WORK INSTRUCTIONS: Could you copy every record below exactly as it is written?

DATASET EXCERPTS:
———

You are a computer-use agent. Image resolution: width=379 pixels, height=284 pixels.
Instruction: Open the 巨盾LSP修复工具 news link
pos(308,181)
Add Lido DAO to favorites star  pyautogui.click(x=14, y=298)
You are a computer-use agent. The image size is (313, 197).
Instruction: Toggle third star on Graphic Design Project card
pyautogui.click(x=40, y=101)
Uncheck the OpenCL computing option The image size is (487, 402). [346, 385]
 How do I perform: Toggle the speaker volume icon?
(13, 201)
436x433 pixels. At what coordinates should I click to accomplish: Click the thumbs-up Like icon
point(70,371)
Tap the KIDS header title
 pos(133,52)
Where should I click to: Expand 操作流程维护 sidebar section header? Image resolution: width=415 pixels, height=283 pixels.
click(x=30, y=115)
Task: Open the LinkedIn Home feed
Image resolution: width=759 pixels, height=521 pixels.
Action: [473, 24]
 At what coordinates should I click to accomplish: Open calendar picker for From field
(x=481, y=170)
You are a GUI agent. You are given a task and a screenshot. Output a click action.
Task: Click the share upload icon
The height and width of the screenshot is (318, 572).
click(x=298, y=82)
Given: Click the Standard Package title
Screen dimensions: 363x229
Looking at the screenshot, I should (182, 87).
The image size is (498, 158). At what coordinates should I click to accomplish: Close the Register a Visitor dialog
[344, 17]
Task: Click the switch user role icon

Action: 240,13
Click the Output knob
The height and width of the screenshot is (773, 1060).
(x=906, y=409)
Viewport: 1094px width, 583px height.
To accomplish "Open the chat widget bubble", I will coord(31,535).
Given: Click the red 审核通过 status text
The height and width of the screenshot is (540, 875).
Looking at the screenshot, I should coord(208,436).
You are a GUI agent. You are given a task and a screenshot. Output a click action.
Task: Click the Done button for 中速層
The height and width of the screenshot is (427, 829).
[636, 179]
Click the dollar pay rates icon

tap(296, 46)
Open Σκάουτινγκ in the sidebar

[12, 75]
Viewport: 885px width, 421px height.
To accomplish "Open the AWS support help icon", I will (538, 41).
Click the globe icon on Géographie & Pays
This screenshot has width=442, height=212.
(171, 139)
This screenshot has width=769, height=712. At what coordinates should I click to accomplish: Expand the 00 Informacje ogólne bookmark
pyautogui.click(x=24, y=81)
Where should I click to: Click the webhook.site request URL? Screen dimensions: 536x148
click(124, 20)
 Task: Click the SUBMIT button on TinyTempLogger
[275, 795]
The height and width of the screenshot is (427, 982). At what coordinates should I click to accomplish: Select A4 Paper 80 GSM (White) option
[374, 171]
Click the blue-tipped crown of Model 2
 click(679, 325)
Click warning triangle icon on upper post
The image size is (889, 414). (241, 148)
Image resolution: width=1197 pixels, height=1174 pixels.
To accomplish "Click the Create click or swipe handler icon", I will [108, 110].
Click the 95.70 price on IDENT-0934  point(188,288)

———

OUTPUT FOR THIS TASK:
You are a computer-use agent. Image resolution: width=379 pixels, height=284 pixels.
Instruction: Open the 巨盾LSP修复工具 news link
pos(308,181)
Add Lido DAO to favorites star  pyautogui.click(x=14, y=298)
You are a computer-use agent. The image size is (313, 197).
Instruction: Toggle third star on Graphic Design Project card
pyautogui.click(x=40, y=101)
Uncheck the OpenCL computing option The image size is (487, 402). [346, 385]
 How do I perform: Toggle the speaker volume icon?
(13, 201)
436x433 pixels. At what coordinates should I click to accomplish: Click the thumbs-up Like icon
point(70,371)
Tap the KIDS header title
 pos(133,52)
Where should I click to: Expand 操作流程维护 sidebar section header? Image resolution: width=415 pixels, height=283 pixels.
click(x=30, y=115)
Task: Open the LinkedIn Home feed
Image resolution: width=759 pixels, height=521 pixels.
Action: [473, 24]
 At what coordinates should I click to accomplish: Open calendar picker for From field
(x=481, y=170)
You are a GUI agent. You are given a task and a screenshot. Output a click action.
Task: Click the share upload icon
The height and width of the screenshot is (318, 572).
click(x=298, y=82)
Given: Click the Standard Package title
Screen dimensions: 363x229
Looking at the screenshot, I should (182, 87).
The image size is (498, 158). At what coordinates should I click to accomplish: Close the Register a Visitor dialog
[344, 17]
Task: Click the switch user role icon

Action: 240,13
Click the Output knob
The height and width of the screenshot is (773, 1060).
(x=906, y=409)
Viewport: 1094px width, 583px height.
To accomplish "Open the chat widget bubble", I will coord(31,535).
Given: Click the red 审核通过 status text
The height and width of the screenshot is (540, 875).
Looking at the screenshot, I should coord(208,436).
You are a GUI agent. You are given a task and a screenshot. Output a click action.
Task: Click the Done button for 中速層
The height and width of the screenshot is (427, 829).
[636, 179]
Click the dollar pay rates icon

tap(296, 46)
Open Σκάουτινγκ in the sidebar

[12, 75]
Viewport: 885px width, 421px height.
To accomplish "Open the AWS support help icon", I will (538, 41).
Click the globe icon on Géographie & Pays
This screenshot has width=442, height=212.
(171, 139)
This screenshot has width=769, height=712. At what coordinates should I click to accomplish: Expand the 00 Informacje ogólne bookmark
pyautogui.click(x=24, y=81)
Where should I click to: Click the webhook.site request URL? Screen dimensions: 536x148
click(124, 20)
 Task: Click the SUBMIT button on TinyTempLogger
[275, 795]
The height and width of the screenshot is (427, 982). At what coordinates should I click to accomplish: Select A4 Paper 80 GSM (White) option
[374, 171]
Click the blue-tipped crown of Model 2
 click(679, 325)
Click warning triangle icon on upper post
The image size is (889, 414). (241, 148)
Image resolution: width=1197 pixels, height=1174 pixels.
To accomplish "Click the Create click or swipe handler icon", I will [108, 110].
Click the 95.70 price on IDENT-0934  point(188,288)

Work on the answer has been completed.